Obama went a hunting and he did hunt, uh-huh
Obama went a hunting and he did hunt, uh-huh
Obama went a hunting and he did hunt, he hunt Osama on the Mount
Obama went a hunting and he did hunt, un-huh. …..

The best time to wage this little war would be during the Chinese Olympics. China would likely remain quiet with their hands temporarily full with the Olympics.

So my fantasy, glorious, contingency war needs to be brief, violent, and force the Pashtun jirga to rethink their long term cultural interests. It needs to end with Osama in a holding tank, brought up on charges in the world court.

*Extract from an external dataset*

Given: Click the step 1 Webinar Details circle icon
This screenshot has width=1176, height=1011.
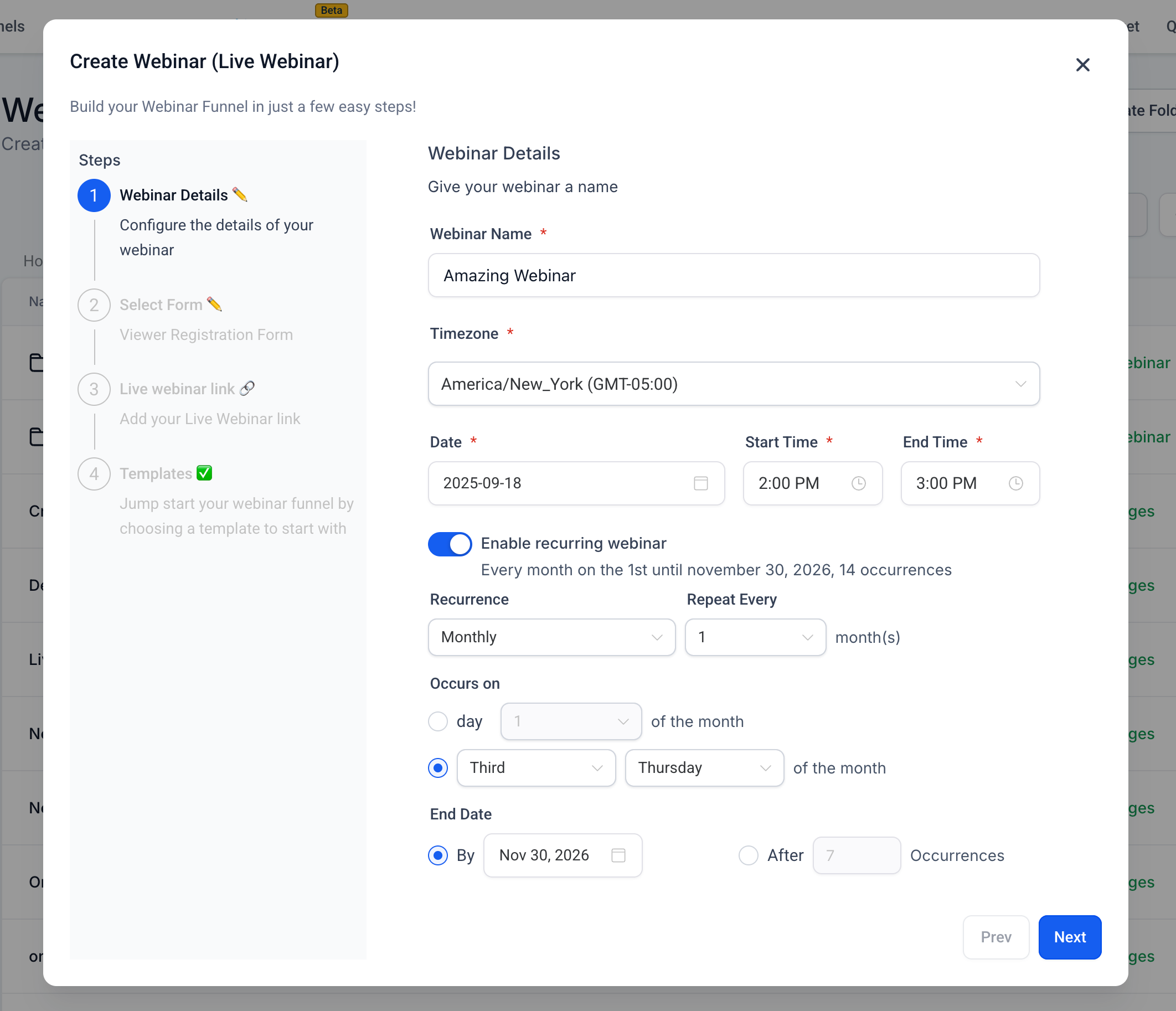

If it fails? Well what do you expect from the lawless tribal frontier area in Pakistan with questionable army allegiance? Corruption is everywhere.

I’d still like to open a 5-star hotel with some good ski-runs. You don’t suppose the opium production their so good at, has anything to do with the foolishness of some of our drug laws? Nah.

Victor Davis Hanson says you have to look at war with a long term perspective in order to understand its meaning. Long term is real long term. It may well turn out that while many say Bush's legacy must be a failure, history may have a completely different take on things, long after both you and I and our great grand children have come and gone. It may turn out, that doomed legacy of a Bush Presidency we hear so often this campaign-cycle ends up being written 1000 years from now as the President who started Islamic Reformation and brought freedoms that enabled thinking people to ask questions about religious practices that eventually changed the world and started the east and the west talking again.

The Ritz, I like that franchise, a 5-star Ritz, 18-hole world class golf course, mini-conference center with A Pashtun bag-piper paying my old favorite, “The Ass in the Graveyard” with double malt scotch, in the bracing night air.